= Cefn Saeson =

UK secondary school

Cefn Saeson (Ysgol Gyfun Cefn Saeson) is a mixed, English-medium comprehensive school in the Cimla suburb of Neath, Wales. The school serves 11 to 16-year-olds living in Cimla, Tonna, Tonmawr, Pontrhydyfen and parts of Neath. The school is located on Afan Valley Road. A new school was built in 2021 on the football field of the existing school dating from the early 1970s and now demolished. 'Cefn' can have a meaning in English of mountain ridge and 'Saeson' means Englishman. The school motto is 'Bid Ben, Bid Bont' ('To be a leader, one must be a bridge')

==Teaching awards==
Former headmaster, Alun Griffiths, received the 2005 award for Headteacher of the Year in the Welsh division of the Teaching Awards.
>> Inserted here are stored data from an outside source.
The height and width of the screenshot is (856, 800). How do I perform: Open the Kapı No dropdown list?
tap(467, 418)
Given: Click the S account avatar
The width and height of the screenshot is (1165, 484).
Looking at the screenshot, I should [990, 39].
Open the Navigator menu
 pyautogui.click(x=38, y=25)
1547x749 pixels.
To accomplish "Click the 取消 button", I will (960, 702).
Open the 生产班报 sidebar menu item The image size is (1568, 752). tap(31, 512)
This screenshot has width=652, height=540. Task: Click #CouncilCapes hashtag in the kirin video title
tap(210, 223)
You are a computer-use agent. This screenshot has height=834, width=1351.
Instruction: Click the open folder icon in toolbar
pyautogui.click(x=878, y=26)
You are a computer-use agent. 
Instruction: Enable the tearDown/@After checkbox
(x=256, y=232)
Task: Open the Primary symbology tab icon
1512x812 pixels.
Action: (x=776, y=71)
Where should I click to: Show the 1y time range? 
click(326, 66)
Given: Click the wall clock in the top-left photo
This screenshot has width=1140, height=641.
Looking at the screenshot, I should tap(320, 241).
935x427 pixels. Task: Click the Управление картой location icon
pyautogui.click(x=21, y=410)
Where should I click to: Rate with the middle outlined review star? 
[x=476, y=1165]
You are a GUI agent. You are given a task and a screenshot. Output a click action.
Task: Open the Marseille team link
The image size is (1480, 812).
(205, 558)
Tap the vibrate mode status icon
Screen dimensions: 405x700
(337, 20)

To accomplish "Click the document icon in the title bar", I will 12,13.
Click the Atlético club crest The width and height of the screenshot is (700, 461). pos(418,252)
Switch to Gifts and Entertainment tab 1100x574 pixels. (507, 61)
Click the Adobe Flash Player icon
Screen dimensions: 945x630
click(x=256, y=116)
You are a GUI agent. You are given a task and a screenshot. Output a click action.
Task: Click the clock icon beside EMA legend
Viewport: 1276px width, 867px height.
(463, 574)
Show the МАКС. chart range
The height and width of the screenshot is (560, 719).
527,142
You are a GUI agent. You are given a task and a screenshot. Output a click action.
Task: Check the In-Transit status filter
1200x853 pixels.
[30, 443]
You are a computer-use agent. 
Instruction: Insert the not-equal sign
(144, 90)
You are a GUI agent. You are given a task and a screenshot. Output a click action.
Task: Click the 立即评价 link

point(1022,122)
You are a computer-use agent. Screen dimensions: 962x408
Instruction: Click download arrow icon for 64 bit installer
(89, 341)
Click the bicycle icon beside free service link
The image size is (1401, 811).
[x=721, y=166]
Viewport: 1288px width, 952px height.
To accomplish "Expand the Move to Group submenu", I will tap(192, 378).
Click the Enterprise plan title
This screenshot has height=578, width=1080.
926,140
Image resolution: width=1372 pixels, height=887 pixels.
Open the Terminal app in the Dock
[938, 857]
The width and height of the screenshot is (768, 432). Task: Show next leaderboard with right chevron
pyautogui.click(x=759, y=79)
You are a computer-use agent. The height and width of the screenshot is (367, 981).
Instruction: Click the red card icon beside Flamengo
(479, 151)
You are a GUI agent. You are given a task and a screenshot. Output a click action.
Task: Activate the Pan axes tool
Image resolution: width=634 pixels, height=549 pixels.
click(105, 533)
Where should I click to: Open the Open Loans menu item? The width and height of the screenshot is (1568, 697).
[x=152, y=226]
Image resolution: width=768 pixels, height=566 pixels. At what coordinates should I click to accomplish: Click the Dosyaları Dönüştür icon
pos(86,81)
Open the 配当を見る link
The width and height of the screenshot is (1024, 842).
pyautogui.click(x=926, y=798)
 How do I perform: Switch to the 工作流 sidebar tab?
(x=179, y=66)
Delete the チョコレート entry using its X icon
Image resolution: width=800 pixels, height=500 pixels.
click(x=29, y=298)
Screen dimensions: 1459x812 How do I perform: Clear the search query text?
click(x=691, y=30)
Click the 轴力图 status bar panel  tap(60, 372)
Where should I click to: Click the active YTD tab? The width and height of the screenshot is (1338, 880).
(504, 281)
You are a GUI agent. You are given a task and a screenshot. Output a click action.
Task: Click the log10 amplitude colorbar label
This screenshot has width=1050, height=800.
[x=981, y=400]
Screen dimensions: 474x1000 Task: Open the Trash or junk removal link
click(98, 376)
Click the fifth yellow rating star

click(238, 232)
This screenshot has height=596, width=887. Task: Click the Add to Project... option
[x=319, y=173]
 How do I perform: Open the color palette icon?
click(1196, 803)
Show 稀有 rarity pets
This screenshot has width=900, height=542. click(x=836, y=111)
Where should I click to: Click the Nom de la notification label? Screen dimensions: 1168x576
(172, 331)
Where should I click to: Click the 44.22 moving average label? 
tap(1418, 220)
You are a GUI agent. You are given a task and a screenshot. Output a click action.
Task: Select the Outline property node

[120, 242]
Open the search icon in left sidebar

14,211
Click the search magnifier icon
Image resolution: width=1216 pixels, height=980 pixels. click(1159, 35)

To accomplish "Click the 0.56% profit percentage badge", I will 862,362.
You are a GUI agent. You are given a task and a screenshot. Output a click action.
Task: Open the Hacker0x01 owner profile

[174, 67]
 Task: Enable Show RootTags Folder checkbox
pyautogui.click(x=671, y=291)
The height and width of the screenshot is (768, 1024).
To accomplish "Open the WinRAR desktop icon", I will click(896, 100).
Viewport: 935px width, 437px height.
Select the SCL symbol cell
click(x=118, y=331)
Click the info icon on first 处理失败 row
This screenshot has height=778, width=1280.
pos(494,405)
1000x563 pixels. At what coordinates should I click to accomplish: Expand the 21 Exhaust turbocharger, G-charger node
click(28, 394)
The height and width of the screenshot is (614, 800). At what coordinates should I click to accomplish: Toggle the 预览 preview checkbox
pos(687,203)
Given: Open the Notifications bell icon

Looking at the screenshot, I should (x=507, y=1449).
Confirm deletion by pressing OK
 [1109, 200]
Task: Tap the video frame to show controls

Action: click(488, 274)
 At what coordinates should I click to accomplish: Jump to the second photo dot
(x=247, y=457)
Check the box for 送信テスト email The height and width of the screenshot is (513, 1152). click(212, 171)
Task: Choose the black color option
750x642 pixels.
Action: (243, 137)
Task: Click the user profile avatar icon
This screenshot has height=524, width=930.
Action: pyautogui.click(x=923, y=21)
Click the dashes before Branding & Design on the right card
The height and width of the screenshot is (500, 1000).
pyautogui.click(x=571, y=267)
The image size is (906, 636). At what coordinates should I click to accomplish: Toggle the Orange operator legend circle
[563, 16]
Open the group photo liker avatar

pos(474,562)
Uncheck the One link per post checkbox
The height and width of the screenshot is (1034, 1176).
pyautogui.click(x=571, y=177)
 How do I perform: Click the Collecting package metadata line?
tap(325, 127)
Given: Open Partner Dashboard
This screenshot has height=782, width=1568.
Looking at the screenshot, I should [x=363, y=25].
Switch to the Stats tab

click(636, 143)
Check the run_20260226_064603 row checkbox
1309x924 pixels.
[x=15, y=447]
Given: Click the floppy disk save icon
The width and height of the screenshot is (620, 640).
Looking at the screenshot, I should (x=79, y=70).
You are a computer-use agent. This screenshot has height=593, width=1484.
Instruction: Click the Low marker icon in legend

Former deputy headmaster, Peter Jones, has recently won the Ted Wragg Lifetime Achievement Award, given at a large gala in central London by Lenny Henry and broadcast on BBC2.

==Notable alumni==
- Thomas Haffield (born 1988), Olympic swimmer
- Sian James (born 1959), MP for Swansea East
- Steve Tandy (born 1980), Rugby Union Player and Coach.